- YOUR GOAL:
Copy the data word for word, from its first line through the line containing "(358, 689).".

- DATASET EXCERPTS:
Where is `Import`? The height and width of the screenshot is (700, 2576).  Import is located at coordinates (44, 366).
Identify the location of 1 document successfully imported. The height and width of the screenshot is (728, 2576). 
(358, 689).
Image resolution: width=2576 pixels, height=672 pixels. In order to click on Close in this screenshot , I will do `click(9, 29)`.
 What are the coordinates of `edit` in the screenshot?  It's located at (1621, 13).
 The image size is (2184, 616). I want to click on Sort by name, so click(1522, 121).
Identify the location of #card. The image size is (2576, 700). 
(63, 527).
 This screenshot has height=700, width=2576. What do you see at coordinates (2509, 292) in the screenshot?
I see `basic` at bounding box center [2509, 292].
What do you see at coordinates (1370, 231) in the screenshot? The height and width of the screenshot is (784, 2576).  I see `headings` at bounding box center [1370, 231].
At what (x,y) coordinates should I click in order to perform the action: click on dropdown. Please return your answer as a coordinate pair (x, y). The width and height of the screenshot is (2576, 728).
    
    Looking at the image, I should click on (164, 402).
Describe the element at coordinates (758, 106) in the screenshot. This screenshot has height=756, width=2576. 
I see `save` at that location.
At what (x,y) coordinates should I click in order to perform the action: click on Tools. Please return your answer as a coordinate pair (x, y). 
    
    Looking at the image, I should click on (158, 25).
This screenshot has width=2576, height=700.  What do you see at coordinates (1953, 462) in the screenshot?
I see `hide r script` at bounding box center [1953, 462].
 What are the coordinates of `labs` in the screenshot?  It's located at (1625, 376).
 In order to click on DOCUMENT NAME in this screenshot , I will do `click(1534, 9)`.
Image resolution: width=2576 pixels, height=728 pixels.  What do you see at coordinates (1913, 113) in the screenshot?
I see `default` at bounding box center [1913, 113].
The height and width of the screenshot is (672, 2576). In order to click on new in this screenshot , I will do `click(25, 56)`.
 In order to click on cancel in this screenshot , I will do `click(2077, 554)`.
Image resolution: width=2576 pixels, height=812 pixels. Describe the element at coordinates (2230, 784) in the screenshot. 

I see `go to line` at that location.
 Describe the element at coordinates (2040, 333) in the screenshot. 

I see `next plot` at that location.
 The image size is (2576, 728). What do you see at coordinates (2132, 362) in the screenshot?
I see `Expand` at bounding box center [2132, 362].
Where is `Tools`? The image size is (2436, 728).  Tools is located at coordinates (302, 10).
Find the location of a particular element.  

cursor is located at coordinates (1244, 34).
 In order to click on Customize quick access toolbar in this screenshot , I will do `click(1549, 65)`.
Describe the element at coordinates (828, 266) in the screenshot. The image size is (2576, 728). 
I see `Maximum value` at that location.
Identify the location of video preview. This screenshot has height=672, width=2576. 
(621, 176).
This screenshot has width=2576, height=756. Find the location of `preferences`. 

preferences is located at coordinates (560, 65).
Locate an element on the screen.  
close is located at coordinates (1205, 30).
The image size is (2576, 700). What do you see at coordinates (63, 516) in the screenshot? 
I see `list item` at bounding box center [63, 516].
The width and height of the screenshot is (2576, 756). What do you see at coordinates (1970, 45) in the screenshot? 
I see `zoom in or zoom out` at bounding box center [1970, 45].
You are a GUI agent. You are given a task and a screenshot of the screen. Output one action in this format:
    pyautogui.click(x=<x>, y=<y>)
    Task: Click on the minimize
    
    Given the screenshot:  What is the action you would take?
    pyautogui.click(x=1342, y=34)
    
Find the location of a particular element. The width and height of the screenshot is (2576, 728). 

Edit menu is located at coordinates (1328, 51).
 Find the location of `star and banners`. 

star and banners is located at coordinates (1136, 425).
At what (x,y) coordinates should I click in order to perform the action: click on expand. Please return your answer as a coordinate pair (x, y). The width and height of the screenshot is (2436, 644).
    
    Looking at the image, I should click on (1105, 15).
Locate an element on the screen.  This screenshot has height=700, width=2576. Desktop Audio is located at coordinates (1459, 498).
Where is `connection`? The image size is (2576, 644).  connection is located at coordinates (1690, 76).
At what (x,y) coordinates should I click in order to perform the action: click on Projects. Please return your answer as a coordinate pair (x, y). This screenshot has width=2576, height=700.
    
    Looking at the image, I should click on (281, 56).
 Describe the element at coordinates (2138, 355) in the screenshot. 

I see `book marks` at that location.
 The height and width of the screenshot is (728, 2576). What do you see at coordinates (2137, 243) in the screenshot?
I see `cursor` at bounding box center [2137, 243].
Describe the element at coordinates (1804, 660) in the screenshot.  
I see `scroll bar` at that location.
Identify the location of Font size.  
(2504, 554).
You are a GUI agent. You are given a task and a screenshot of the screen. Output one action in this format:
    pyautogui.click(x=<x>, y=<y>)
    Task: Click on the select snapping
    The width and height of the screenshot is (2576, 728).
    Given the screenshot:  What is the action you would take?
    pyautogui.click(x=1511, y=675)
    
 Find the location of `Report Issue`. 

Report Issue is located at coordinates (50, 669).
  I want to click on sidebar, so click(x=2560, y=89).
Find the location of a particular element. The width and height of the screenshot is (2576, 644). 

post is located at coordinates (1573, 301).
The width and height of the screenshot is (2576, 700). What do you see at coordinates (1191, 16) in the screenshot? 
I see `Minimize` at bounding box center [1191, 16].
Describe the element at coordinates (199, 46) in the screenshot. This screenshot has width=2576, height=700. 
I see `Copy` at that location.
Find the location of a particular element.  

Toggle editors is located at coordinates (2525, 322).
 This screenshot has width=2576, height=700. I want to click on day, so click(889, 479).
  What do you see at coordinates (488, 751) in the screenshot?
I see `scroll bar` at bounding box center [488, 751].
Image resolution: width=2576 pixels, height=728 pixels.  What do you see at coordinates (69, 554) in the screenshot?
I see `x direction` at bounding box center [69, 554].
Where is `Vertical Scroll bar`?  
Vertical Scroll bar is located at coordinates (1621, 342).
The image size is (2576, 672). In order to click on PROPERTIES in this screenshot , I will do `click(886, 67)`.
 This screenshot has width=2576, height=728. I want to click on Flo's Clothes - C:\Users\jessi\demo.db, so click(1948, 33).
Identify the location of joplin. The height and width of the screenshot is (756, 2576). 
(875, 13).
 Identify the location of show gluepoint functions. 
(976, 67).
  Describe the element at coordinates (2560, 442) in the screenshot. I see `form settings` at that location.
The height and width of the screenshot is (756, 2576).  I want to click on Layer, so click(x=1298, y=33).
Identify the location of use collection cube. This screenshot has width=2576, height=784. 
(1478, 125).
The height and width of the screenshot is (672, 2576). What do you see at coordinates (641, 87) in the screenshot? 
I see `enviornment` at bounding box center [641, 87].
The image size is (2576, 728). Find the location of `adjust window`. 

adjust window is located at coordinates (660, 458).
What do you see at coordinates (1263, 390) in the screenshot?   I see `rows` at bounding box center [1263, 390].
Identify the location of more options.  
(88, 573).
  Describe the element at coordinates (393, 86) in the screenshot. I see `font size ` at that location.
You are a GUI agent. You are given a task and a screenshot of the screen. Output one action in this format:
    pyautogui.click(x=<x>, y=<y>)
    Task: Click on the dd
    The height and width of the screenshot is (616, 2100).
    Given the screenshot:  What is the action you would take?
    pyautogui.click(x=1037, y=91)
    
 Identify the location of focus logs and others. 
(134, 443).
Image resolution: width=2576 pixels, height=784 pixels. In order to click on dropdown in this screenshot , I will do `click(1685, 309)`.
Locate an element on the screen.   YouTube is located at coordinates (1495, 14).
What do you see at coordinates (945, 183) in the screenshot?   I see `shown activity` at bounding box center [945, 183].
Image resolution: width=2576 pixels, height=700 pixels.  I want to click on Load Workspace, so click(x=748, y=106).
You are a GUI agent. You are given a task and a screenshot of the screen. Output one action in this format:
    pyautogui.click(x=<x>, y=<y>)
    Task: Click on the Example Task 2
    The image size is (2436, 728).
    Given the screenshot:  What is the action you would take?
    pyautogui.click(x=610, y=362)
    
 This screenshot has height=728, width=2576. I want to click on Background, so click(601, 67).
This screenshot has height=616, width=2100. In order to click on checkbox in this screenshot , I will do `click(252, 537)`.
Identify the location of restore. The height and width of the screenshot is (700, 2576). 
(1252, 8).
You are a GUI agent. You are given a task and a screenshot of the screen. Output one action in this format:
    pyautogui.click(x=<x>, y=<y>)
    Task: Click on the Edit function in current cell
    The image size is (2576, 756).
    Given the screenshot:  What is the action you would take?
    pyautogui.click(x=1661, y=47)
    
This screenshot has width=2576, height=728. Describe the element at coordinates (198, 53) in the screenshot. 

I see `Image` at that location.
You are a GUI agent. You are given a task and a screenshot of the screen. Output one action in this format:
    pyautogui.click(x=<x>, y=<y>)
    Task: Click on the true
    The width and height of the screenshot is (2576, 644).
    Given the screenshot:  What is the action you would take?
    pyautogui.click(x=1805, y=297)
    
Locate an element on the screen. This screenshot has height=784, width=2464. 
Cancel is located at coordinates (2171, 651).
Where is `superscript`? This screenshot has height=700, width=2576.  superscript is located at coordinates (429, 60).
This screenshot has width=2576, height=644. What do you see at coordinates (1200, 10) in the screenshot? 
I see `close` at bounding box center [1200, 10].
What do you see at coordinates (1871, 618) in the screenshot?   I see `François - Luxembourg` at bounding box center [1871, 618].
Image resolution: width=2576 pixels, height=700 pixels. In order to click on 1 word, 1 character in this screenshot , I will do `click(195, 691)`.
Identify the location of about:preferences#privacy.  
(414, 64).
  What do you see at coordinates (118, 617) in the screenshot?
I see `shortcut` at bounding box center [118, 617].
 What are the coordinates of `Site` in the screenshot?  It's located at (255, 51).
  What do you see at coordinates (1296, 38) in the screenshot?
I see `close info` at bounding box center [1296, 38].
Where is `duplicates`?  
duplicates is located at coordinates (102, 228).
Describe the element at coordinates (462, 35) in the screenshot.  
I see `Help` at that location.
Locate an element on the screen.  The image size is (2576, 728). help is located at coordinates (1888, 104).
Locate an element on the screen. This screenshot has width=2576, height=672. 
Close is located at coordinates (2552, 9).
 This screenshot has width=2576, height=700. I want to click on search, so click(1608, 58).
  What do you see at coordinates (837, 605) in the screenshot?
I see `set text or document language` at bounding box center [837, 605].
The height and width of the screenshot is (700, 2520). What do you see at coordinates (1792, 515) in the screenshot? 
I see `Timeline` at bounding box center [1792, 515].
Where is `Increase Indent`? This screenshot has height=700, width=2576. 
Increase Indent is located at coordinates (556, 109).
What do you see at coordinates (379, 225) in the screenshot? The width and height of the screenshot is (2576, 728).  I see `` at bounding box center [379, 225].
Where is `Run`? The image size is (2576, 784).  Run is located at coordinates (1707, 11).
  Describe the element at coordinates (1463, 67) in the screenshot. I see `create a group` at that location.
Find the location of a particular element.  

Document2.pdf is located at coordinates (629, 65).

- ANSWER TO THE TASK:
Where is `Import`? The height and width of the screenshot is (700, 2576).  Import is located at coordinates (44, 366).
Identify the location of 1 document successfully imported. The height and width of the screenshot is (728, 2576). 
(358, 689).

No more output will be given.